R. Bras. Zootec.. 01/Dec/2017;46(12):873-82.
Digestibility, growth, blood chemistry, and enzyme activity of juvenile Oreochromis niloticus fed isocaloric diets containing animal and plant byproducts
In this work, we studied the digestibility, growth, blood chemistry, and enzyme activity of Nile tilapia (Oreochromis niloticus) juveniles (0.95±0.18 g) using different animal (fish silage meal, whey meal, bovine blood meal, and red crab meal) and plant (extruded bean, extruded chickpea meal, coconut paste, Jatropha curcas meal, and chickpea meal) dietary byproducts. Nine isocaloric diets (321.92±9.10 kcal g−1) were evaluated for 60 days. The highest digestibility of crude protein values for animal and plant sources were obtained for the whey (93.6) and extruded bean meal (90.5) diets, respectively.

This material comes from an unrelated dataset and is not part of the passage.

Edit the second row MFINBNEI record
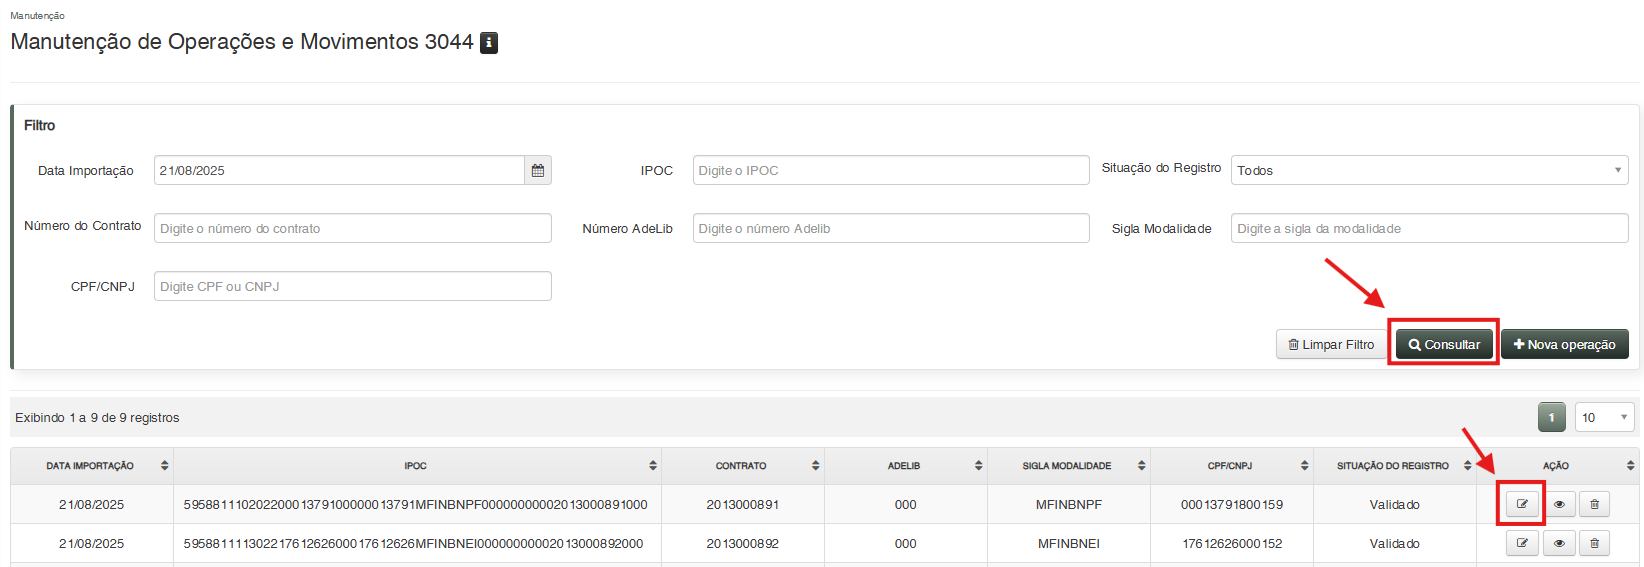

The final body weight was higher for the red crab and extruded chickpea meal diets, meanwhile the fish silage and red crab byproducts obtained the highest protein efficiency ratio. Hematocrit was similar among the diets of each byproduct source and presented correlation with growth parameters. The highest glucose, cholesterol, and triglyceride values were obtained for fish silage (138.0, 260.5, and 389.0 mg dL−1, respectively) and whey meal (174.5, 242.3, and 284.0 mg dL−1, respectively) groups. A positive correlation was found between the digestibility of crude protein of ingredients and chymotrypsin activity. Oreochromis niloticus is able to better utilize fish silage, whey, extruded bean, and extruded chickpea byproducts, adjusting its digestive physiology. Such ingredients can be used for formulating cheaper and efficient tilapia diets.